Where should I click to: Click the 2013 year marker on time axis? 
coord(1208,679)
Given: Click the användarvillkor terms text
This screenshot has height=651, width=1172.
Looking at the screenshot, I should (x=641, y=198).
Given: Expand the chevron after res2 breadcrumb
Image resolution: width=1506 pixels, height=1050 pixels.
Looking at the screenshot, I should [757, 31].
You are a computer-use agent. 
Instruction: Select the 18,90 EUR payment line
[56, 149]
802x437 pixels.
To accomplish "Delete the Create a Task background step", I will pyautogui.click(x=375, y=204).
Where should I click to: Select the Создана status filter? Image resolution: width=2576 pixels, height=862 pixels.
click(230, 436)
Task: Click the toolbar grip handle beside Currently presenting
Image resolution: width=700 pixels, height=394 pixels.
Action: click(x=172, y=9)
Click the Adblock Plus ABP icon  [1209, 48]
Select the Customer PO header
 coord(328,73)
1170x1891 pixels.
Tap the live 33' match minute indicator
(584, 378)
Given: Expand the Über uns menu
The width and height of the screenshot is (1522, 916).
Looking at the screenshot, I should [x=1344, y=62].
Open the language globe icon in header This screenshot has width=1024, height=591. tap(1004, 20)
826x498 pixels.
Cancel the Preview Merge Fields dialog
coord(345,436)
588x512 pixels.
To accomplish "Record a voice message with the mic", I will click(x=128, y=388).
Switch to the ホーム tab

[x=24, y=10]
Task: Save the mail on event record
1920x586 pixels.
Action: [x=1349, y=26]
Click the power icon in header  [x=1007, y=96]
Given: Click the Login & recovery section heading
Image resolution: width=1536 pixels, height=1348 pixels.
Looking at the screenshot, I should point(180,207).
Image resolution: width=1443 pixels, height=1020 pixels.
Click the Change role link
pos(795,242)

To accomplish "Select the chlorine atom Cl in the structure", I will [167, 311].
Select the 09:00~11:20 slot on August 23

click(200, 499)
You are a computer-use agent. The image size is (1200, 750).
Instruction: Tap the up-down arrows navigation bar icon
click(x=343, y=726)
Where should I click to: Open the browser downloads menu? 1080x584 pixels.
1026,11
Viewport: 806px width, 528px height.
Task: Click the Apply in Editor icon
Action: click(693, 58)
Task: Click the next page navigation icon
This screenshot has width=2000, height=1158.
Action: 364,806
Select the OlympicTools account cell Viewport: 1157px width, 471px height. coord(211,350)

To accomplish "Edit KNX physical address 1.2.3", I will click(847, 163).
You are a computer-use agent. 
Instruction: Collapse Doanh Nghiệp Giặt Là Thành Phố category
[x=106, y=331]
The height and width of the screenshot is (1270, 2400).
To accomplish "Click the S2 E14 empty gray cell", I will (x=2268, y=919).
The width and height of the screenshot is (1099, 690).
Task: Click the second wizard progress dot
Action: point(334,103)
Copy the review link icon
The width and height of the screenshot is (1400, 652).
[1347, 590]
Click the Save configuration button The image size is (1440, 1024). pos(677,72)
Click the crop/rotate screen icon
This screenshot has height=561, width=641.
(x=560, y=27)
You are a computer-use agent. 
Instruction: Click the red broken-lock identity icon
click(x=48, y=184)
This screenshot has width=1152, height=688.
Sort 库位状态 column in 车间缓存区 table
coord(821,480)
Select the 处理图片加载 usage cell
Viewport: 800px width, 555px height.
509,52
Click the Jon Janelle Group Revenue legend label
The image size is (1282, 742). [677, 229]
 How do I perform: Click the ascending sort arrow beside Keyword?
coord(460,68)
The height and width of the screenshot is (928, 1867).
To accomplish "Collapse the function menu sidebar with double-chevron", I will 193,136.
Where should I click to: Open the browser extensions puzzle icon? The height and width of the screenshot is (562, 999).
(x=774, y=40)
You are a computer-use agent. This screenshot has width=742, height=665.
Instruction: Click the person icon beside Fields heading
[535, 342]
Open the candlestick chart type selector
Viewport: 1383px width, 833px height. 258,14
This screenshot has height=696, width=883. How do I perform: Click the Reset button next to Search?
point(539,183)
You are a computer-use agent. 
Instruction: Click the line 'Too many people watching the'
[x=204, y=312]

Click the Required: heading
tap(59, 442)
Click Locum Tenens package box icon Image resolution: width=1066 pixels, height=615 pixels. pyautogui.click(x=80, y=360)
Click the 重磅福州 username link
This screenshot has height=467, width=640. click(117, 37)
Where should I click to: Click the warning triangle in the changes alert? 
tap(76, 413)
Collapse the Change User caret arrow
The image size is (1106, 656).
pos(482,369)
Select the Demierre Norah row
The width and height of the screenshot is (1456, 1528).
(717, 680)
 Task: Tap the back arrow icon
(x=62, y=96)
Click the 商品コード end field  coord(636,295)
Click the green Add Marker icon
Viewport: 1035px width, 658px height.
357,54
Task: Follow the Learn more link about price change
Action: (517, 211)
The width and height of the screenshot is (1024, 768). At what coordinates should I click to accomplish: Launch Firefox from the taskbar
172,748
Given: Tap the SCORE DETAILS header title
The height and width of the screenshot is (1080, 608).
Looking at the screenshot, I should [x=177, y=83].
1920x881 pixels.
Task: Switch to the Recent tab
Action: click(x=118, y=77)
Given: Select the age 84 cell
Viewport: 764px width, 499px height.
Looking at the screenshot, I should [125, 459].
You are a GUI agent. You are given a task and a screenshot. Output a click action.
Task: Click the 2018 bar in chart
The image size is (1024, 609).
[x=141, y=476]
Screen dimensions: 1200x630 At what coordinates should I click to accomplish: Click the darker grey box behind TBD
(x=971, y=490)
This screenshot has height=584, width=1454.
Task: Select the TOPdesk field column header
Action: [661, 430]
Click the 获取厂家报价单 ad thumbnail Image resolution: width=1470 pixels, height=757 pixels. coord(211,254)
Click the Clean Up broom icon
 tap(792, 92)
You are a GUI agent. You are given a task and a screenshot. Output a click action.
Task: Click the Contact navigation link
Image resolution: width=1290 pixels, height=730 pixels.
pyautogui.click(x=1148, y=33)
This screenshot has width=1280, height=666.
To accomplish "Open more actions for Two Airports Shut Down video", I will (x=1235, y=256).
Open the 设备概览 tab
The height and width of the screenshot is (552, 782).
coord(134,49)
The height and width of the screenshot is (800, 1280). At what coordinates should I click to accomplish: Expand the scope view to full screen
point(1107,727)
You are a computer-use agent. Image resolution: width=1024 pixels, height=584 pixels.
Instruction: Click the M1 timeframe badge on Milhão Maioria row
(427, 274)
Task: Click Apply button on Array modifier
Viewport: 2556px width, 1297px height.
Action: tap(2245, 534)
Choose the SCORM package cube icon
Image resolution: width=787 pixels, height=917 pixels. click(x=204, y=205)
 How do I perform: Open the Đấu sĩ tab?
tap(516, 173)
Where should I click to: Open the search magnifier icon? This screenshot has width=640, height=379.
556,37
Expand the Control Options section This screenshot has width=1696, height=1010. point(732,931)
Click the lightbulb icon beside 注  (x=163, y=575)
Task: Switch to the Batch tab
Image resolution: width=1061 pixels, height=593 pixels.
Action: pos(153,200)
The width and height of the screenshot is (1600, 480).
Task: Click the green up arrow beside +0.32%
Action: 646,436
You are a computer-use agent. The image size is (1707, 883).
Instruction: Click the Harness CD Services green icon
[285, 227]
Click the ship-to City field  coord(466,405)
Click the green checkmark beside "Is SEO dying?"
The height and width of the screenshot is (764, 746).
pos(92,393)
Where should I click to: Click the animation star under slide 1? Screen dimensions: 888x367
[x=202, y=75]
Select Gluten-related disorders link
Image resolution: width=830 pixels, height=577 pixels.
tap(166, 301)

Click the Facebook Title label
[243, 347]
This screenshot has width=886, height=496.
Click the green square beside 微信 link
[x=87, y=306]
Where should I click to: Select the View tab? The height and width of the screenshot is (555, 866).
▬▬▬▬▬▬
Work task:
Restate word for word the lines of the data above, starting at the line containing "Image resolution: width=1443" and ending at the line containing "The height and width of the screenshot is (1270, 2400).", both included, and nothing more.

Output below:
Image resolution: width=1443 pixels, height=1020 pixels.
Click the Change role link
pos(795,242)

To accomplish "Select the chlorine atom Cl in the structure", I will [167, 311].
Select the 09:00~11:20 slot on August 23

click(200, 499)
You are a computer-use agent. The image size is (1200, 750).
Instruction: Tap the up-down arrows navigation bar icon
click(x=343, y=726)
Where should I click to: Open the browser downloads menu? 1080x584 pixels.
1026,11
Viewport: 806px width, 528px height.
Task: Click the Apply in Editor icon
Action: click(693, 58)
Task: Click the next page navigation icon
This screenshot has width=2000, height=1158.
Action: 364,806
Select the OlympicTools account cell Viewport: 1157px width, 471px height. coord(211,350)

To accomplish "Edit KNX physical address 1.2.3", I will click(847, 163).
You are a computer-use agent. 
Instruction: Collapse Doanh Nghiệp Giặt Là Thành Phố category
[x=106, y=331]
The height and width of the screenshot is (1270, 2400).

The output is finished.